Patting the sobbing woman on the back, Robin maneuvered her, by minuscule increments, back into the outer office.

“It’s all right, Mrs. Hook, it’s all right,” she said soothingly, lowering her into the sofa. “Let me get you a cup of tea. It’s all right.”

“I’m very sorry, Mrs. Hook,” said Strike formally, from the doorway into his office. “It’s never easy to get news like this.”

“I th-thought it was Valerie,” whimpered Mrs. Hook, her disheveled head in her hands, rocking backwards and forwards on the groaning sofa. “I th-thought it was Valerie, n-not my own—n-not my own sister.”

“I’ll get tea!” whispered Robin, appalled.

She was almost out of the door with the kettle when she remembered that she had left Jonny Rokeby’s life story up on the computer monitor. It would look too odd to dart back to switch it off in the middle of this crisis, so she hurried out of the room, hoping that Strike would be too busy with Mrs. Hook to notice.

It took a further forty minutes for Mrs. Hook to drink her second cup of tea and sob her way through half the toilet roll Robin had liberated from the bathroom on the landing. At last she left, clutching the folder full of incriminating photographs, and the index detailing the time and place of their creation, her breast heaving, still mopping her eyes.

Strike waited until she was clear of the end of the street, then went out, humming cheerfully, to buy sandwiches for himself and Robin, which they enjoyed together at her desk. It was the friendliest gesture that he had made during their week together, and Robin was sure that this was because he knew that he would soon be free of her.

“You know I’m going out this afternoon to interview Derrick Wilson?” he asked.

“The security guard who had diarrhea,” said Robin. “Yes.”

“You’ll be gone when I get back, so I’ll sign your time sheet before I go. And listen, thanks for…”

Strike nodded at the now empty sofa.

“Oh, no problem. Poor woman.”

“Yeah. She’s got the good on him anyway. And,” he continued, “thanks for everything you’ve done this week.”

“It’s my job,” said Robin lightly.

“If I could afford a secretary…but I expect you’ll end up pulling down a serious salary as some fat cat’s PA.”

Robin felt obscurely offended.

“That’s not the kind of job I want,” she said.

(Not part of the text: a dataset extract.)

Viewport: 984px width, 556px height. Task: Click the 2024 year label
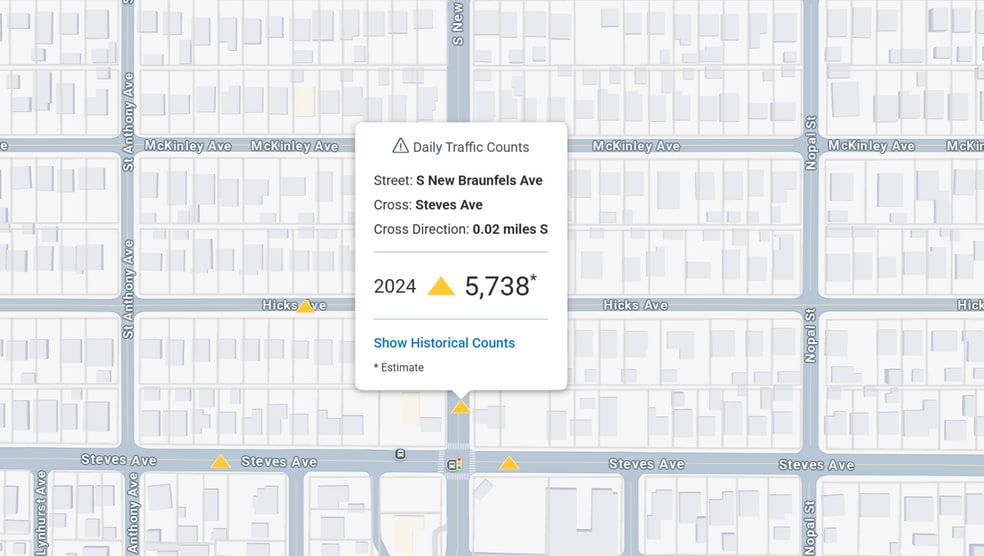(x=395, y=287)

There was a slightly strained silence.

Strike was undergoing a small internal struggle. The prospect of Robin’s desk being empty next week was a gloomy one; he found her company pleasantly undemanding, and her efficiency refreshing; but it would surely be pathetic, not to mention profligate, to pay for companionship, as though he were some rich, sickly Victorian magnate? Temporary Solutions were rapacious in their demand for commission; Robin was a luxury he could not afford. The fact that she had not questioned him about his father (for Strike had noticed Jonny Rokeby’s Wikipedia entry on the computer monitor) had impressed him further in her favor, for this showed unusual restraint, and was a standard by which he often judged new acquaintances. But it could make no difference to the cold practicalities of the situation: she had to go.